Comedian Drew Carey and actor Dennis Franz are the guests in the pilot. And get this: Johnny Carson’s former muppet, Ed McMahon, is the announcer. Alf’s Hit Talk Show hasn’t been scheduled yet, but Mr. Fusco said executives at Nickelodeon were “very excited about it.”
When pressed, Mr. Fusco wasn’t comfortable talking about whether Alf, otherwise known as Gordon Shumway, was currently residing in a closet or something. He said he lived in an apartment complex in L.A. “We don’t like to use the ‘P’ word,” he said, meaning, you know, puppet . But when pressed, he did let NYTV have a word with Alf.
“Alf, come here!

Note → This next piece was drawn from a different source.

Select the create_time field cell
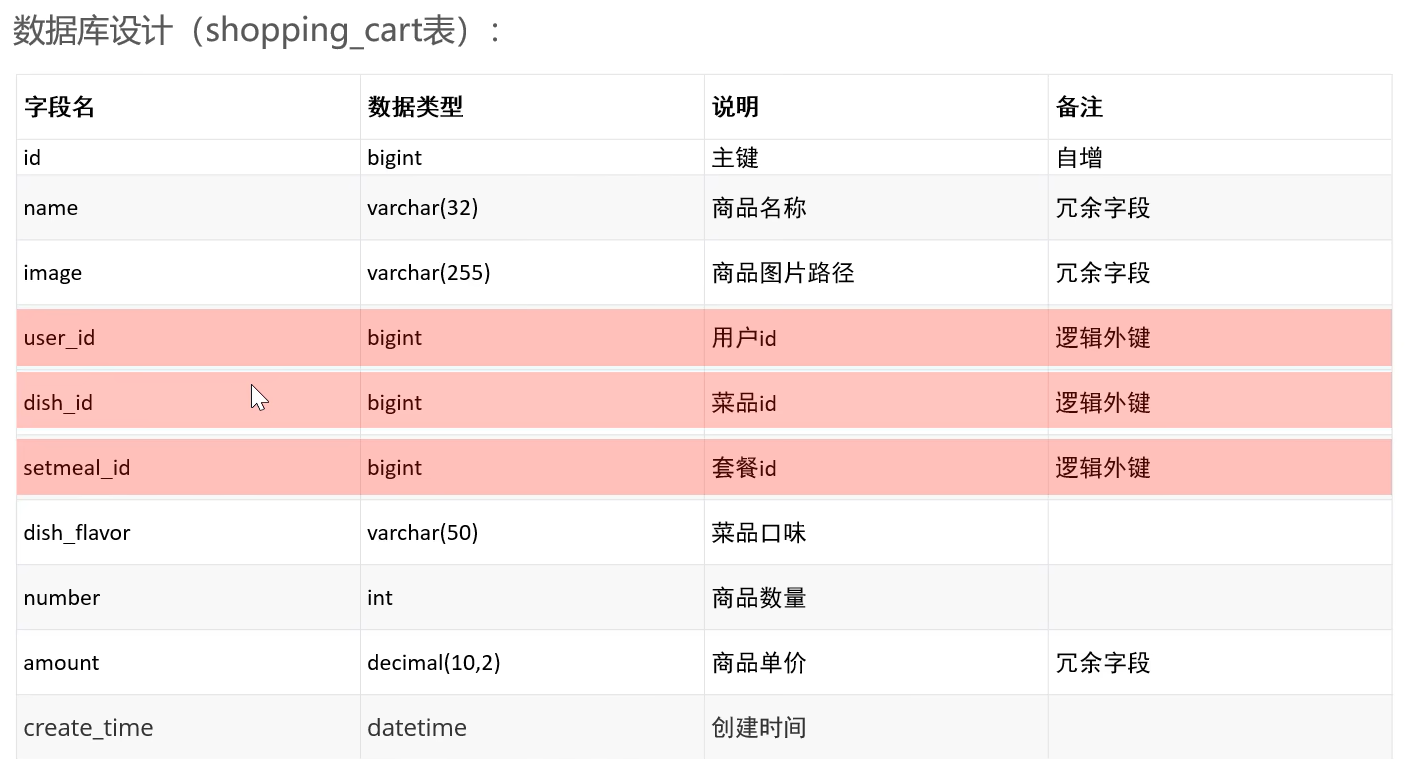This screenshot has width=1409, height=759. point(88,728)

Someone wants to talk to you!” he yelled, away from the receiver.
“Who is it?” a voice in the background said. Next thing we knew, Alf was on the phone. He wanted to know the circulation of The Observer .
“I think you should see a doctor-you’ve got poor circulation!” he said.

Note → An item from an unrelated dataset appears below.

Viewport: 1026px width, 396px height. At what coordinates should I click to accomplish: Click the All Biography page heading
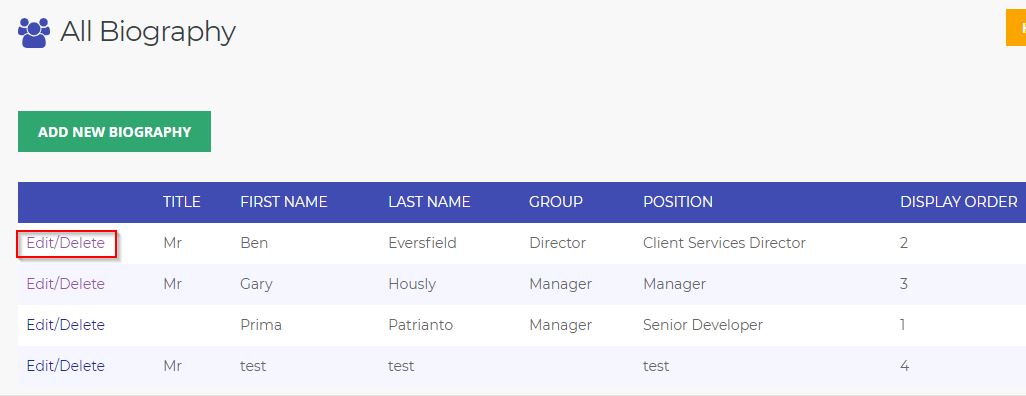pos(148,31)
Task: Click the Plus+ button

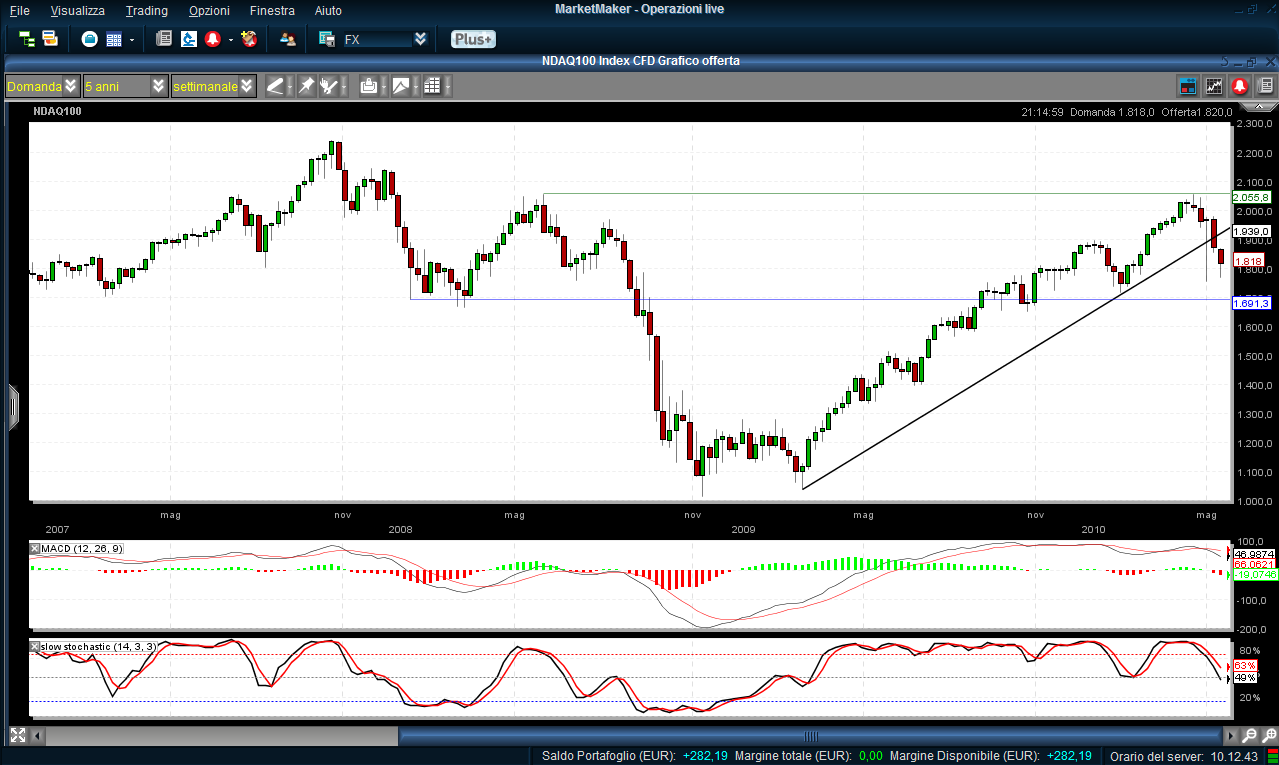Action: tap(472, 39)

What happened to Willie, the Tanner family cat that Alf was always trying to eat?
“He was on The Norm Show for a while,” said Alf. “He’s working in a theater-I heard he’s an usher.” Alf started riffing: “The golden years are over for Willie. He’s at the Pasadena playhouse with Bernie Kopell.”

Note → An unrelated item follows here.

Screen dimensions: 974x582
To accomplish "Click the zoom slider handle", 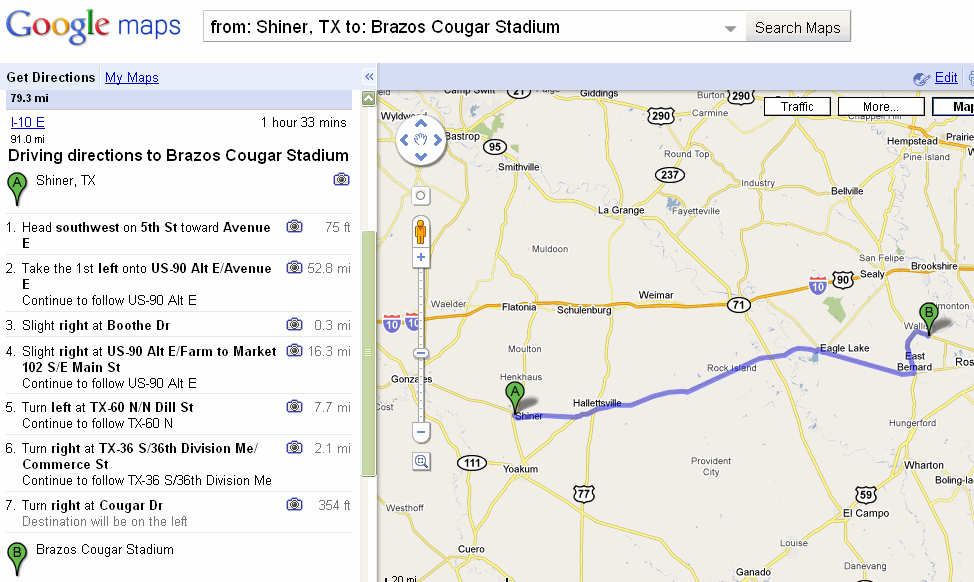I will point(421,353).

Alf said he liked science-fiction movies. “Anything with Angelina Jolie. She looks alien to me for some reason. She’s my type.”
We thought Alf was gay.
“I like women,” he said. “But I can’t find any woman who would date outside of her species. Although Julia Roberts did a couple of times, with that musician guy. I hope this talk show goes well. If these people don’t move quickly, I may have to take it somewhere else. By the time it airs, it’s going to be older than Mister Ed .”
He wanted to know if NYTV was going to review his show.
“If you give it a good review, there’s a fiver in it for you.”
That was enough. Mr. Fusco got back on the phone. It was kind of disturbing.
“It is disturbing,” said Mr. Fusco. For now, we still think of The Cosby Show as sophisticated late-night fare. [Nick, 6, 10 p.m.]
sunday, Jan. 4
Every Sunday night, it’s TV Land Legends: 60 Minutes Interviews . Now you can make your 60 Minutes night a whole 60 Minutes longer. Tonight, Mike Wallace interviews Larry King, Oct. 18, 1992. That’s 100 years of broadcast history in one interview. And that’s as of 1992! [TV Land, 85, 10 p.m.]
Tuesday, Jan. 6
If you missed the big New Year’s Eve countdown, VH1 has other countdowns. Tonight, 100 Hottest Hotties . With Mike Wallace and Larry King. [VH1, 19, 9 p.m.]